### Work to complete
Reproduce the data below line by line, from its first line to the line with "Given: Click the Comments", both included, and nothing past that point.

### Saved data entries
++++++++++

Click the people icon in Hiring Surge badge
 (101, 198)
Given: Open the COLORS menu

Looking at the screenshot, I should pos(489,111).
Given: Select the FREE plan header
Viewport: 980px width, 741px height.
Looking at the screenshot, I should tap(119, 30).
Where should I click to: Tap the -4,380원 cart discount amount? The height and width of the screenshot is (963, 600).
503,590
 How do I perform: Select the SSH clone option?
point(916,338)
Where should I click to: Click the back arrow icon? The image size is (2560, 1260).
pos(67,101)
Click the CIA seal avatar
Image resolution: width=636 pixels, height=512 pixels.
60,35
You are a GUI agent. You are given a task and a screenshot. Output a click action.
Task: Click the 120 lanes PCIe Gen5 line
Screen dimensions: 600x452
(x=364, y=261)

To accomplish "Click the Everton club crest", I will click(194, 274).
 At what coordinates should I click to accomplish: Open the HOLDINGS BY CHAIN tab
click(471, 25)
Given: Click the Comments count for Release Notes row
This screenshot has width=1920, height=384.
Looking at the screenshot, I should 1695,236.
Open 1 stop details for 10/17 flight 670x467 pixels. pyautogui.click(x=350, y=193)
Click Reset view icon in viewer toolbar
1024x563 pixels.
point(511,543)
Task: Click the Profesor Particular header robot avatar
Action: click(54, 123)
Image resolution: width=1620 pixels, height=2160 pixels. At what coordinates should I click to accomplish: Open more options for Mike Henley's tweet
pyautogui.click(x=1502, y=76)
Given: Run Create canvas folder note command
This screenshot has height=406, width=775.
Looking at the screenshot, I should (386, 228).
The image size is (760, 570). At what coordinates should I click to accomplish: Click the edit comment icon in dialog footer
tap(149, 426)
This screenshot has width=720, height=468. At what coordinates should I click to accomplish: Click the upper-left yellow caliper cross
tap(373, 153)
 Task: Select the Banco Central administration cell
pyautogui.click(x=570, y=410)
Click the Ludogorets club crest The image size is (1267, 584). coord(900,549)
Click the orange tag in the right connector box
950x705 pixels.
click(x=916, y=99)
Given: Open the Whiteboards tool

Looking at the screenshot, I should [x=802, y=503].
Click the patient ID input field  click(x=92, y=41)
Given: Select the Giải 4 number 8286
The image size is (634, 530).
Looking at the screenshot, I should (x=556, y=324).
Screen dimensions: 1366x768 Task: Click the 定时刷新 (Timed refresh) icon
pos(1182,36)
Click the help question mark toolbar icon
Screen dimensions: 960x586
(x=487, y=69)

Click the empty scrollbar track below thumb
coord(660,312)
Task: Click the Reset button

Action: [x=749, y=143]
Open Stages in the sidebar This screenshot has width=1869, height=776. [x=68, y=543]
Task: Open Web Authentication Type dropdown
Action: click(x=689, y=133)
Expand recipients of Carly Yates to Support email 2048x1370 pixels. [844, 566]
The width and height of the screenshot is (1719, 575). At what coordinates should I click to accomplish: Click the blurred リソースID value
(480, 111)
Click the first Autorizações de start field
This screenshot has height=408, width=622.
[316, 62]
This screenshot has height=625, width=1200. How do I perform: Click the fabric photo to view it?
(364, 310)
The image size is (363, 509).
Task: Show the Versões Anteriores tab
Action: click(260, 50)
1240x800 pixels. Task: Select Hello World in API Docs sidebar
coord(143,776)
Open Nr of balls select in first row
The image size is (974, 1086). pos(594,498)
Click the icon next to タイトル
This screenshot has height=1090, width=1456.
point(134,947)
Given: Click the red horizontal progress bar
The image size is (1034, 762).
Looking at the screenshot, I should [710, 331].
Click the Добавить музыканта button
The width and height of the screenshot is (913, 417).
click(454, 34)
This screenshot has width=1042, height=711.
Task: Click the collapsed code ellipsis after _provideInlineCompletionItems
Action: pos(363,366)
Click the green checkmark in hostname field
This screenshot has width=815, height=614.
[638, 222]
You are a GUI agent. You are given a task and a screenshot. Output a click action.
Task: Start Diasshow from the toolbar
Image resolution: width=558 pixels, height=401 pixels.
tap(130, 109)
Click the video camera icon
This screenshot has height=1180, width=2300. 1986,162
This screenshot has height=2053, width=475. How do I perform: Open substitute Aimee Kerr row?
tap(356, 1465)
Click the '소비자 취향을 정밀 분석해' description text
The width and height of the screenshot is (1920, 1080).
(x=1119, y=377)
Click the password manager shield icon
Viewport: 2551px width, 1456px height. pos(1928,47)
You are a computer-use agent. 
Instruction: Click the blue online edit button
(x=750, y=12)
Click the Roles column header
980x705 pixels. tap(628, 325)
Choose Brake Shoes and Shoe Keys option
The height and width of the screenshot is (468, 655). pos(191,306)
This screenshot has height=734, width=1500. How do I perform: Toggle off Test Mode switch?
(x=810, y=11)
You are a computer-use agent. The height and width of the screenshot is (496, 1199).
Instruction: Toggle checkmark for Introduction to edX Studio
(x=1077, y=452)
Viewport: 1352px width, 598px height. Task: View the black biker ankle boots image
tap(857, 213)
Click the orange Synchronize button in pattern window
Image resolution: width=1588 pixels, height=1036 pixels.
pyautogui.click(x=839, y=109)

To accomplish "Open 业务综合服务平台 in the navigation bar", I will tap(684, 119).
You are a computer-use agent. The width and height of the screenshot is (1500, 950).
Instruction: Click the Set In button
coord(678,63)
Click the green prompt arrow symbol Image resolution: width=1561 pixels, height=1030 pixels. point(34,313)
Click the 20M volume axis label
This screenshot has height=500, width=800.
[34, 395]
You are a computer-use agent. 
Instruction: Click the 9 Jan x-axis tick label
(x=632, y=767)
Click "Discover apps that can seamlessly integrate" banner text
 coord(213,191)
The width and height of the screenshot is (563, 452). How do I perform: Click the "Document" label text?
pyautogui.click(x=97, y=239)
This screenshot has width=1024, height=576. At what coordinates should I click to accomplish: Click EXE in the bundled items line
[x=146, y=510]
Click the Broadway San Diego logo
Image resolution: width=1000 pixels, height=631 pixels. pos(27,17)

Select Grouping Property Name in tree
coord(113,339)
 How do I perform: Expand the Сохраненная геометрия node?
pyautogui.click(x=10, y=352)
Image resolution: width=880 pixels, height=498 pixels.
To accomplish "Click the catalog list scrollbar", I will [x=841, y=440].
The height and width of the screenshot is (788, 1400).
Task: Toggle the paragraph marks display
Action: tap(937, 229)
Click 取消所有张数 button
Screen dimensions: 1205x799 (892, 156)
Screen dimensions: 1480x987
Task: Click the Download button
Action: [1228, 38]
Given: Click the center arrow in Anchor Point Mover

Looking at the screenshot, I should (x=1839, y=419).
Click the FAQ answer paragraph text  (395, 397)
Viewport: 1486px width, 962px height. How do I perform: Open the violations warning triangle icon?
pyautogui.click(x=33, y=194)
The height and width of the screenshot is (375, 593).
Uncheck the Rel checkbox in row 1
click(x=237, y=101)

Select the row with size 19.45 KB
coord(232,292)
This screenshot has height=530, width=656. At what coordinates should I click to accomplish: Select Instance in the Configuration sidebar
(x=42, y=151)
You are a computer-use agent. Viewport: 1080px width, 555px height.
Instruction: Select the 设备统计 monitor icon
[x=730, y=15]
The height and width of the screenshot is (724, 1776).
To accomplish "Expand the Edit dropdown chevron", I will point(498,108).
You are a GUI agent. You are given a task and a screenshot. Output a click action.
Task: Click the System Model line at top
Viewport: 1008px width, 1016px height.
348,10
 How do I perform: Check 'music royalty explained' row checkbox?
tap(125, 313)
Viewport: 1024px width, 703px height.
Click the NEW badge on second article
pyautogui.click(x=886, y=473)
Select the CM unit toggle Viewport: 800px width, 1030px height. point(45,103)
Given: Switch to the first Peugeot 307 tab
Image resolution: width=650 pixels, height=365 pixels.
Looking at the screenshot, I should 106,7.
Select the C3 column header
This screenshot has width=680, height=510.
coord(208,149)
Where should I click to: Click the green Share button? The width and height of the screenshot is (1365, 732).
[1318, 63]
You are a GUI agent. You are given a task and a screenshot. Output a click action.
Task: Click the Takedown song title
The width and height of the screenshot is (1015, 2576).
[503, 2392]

++++++++++

### Output below
Click the people icon in Hiring Surge badge
 (101, 198)
Given: Open the COLORS menu

Looking at the screenshot, I should pos(489,111).
Given: Select the FREE plan header
Viewport: 980px width, 741px height.
Looking at the screenshot, I should tap(119, 30).
Where should I click to: Tap the -4,380원 cart discount amount? The height and width of the screenshot is (963, 600).
503,590
 How do I perform: Select the SSH clone option?
point(916,338)
Where should I click to: Click the back arrow icon? The image size is (2560, 1260).
pos(67,101)
Click the CIA seal avatar
Image resolution: width=636 pixels, height=512 pixels.
60,35
You are a GUI agent. You are given a task and a screenshot. Output a click action.
Task: Click the 120 lanes PCIe Gen5 line
Screen dimensions: 600x452
(x=364, y=261)

To accomplish "Click the Everton club crest", I will click(194, 274).
 At what coordinates should I click to accomplish: Open the HOLDINGS BY CHAIN tab
click(471, 25)
Given: Click the Comments count for Release Notes row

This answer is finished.